By Jessica Easthope
Honks of support rang out on Father Capodanno Blvd for the second night in a row.
The crowd was energized in its protest against the conversion of the vacant Island Shores Senior Residences in Midland Beach to the latest of New York City’s emergency shelters, housing some of the 60,000 migrants who have settled in the five boroughs.
“The border is wide open. They’re letting anyone and everyone in, it’s overwhelming at this point,” said Kathy Dredger.
Kathy’s mother lives a few blocks from the new city-run shelter. She says her concern is not why people are coming in – but who they are. But like several others in the crowd, Kathy came to the rally as a concerned resident and a Catholic. She says she has the corporal works of mercy on her mind, but lately it’s hard to ignore the reports citing the 12 billion dollars the city plans to spend on caring for migrants.

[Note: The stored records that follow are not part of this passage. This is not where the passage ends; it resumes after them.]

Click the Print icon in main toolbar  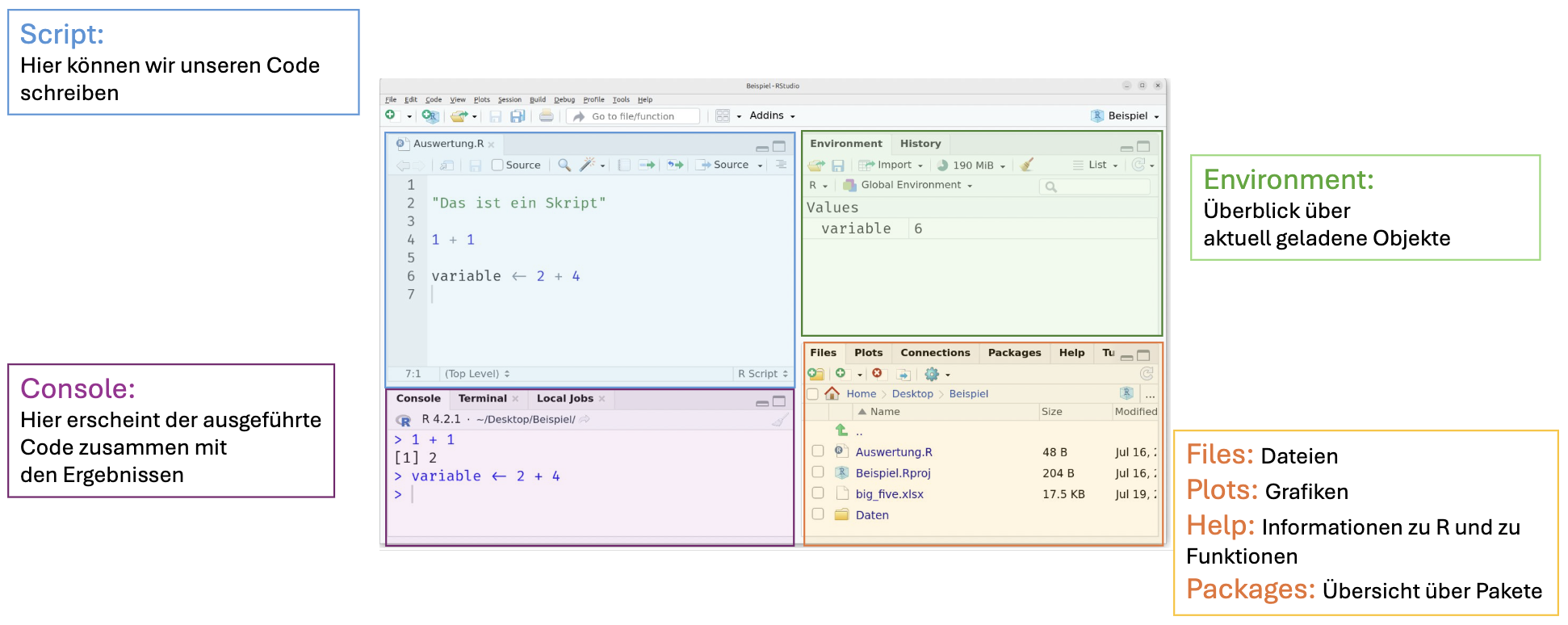pyautogui.click(x=547, y=116)
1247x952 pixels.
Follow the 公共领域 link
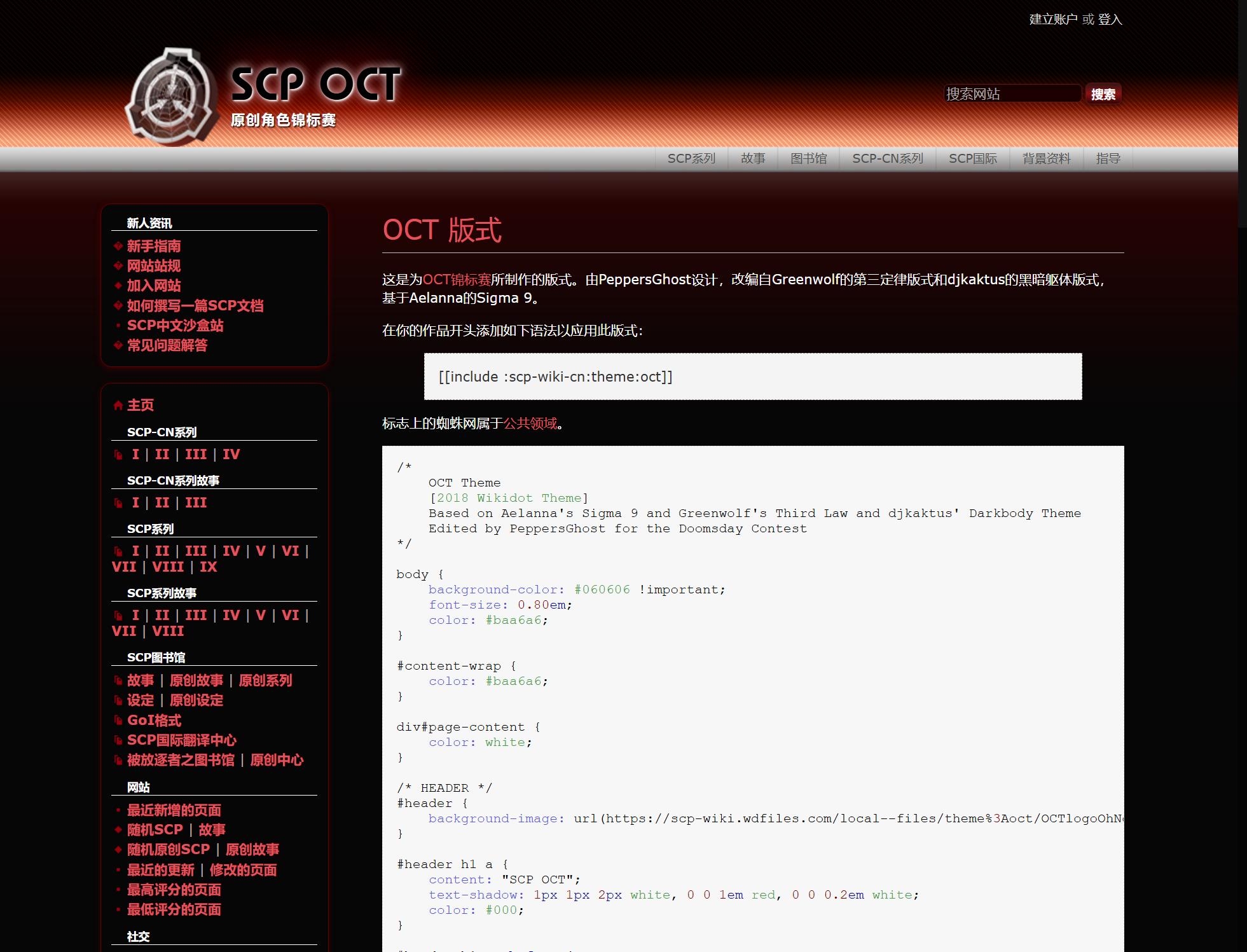(530, 424)

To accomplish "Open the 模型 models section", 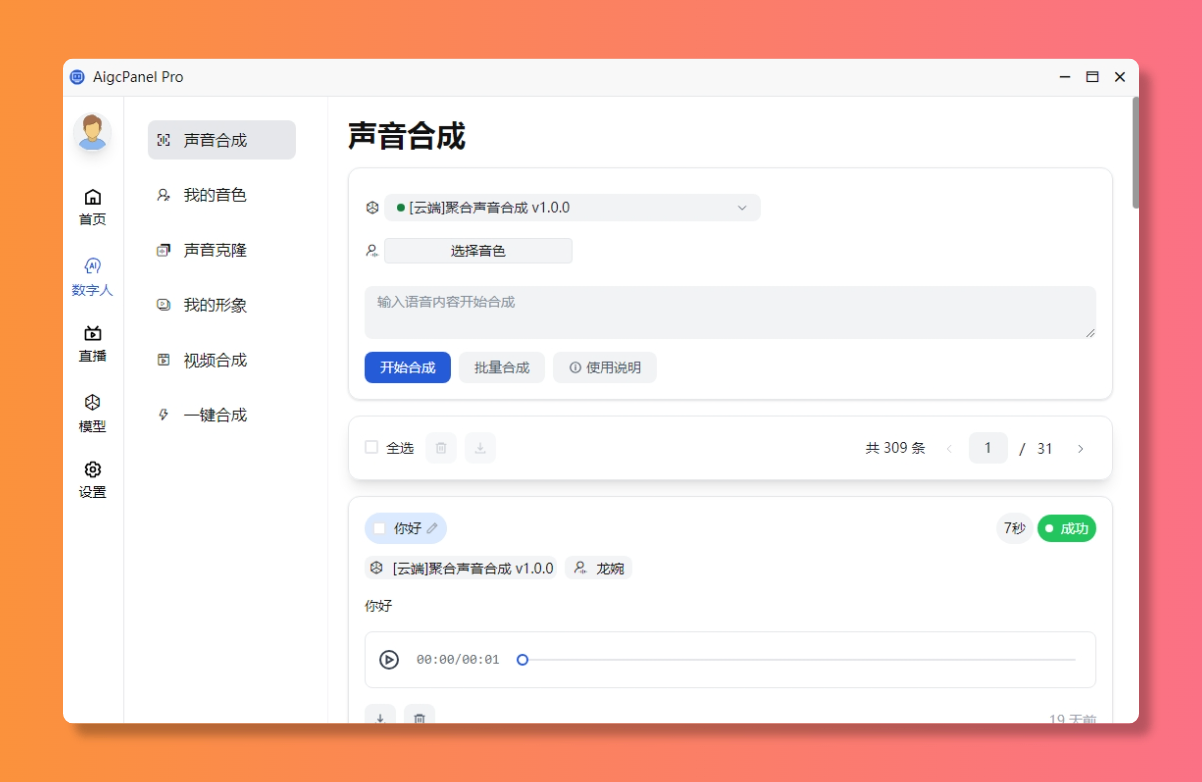I will pyautogui.click(x=92, y=413).
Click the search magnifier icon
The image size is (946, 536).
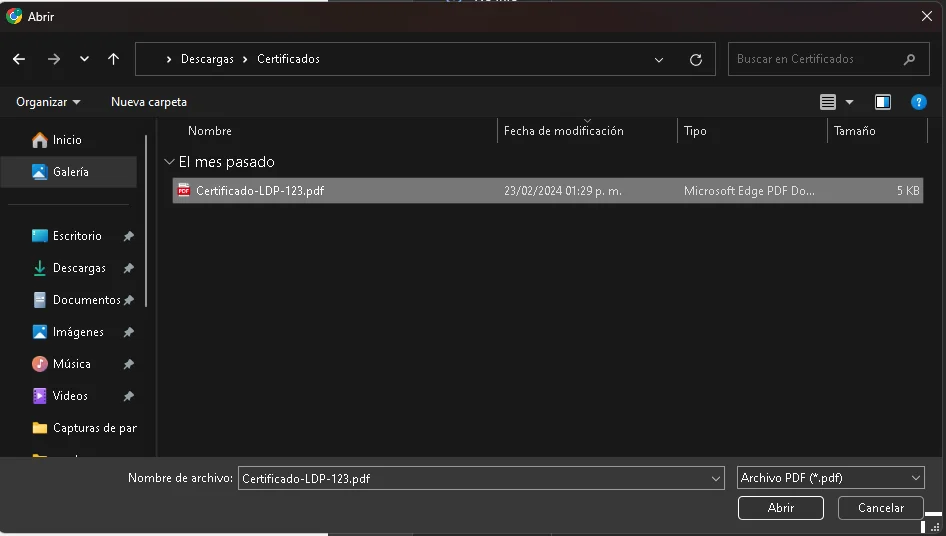pos(909,60)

“As a Catholic, you want to feed people you wanna clothe people, you want to give them shelter but to what expense? It’s really not fair to the people who live here and are paying taxes and they feel like they are being taken advantage of, it’s out of control.
Fifteen migrant families are currently being housed in the facility, which sat vacant for over a year before the city acquired it.
Staten islanders like Barbara Agugliaro said she understands the frustration of her fellow New York City taxpayers, but her concern is with the migrants.
“I worry about the people in there too, I want them to be safe. They’re human beings, they deserve to have a home and get a job, they should make sure even the people that they are staying with inside of there have background checks. These people don’t know each other that are in there, it’s not like it’s one big family that moved here, they don’t know who they’re sleeping next to, it’s not fair to them either,” she said.
As more people joined as the sun went down, standing away from the crowd was Juan Eduardo. Juan said he didn’t like what he saw coming out of the rally, and is instead looking to his faith.
“We live in America, we’re all immigrants we all come from helping each other, I feel like welcome them, if they’re not doing anything bad, welcome them,” he said.
As protesters made their voices heard on Staten Island, in Washington, the Biden Administration granted Temporary Protected Status for the hundreds of thousands of Venezuelan migrants who have crossed the southern border, allowing them to work legally in the United States. According to city statistics there are about 15,000 currently living in New York City.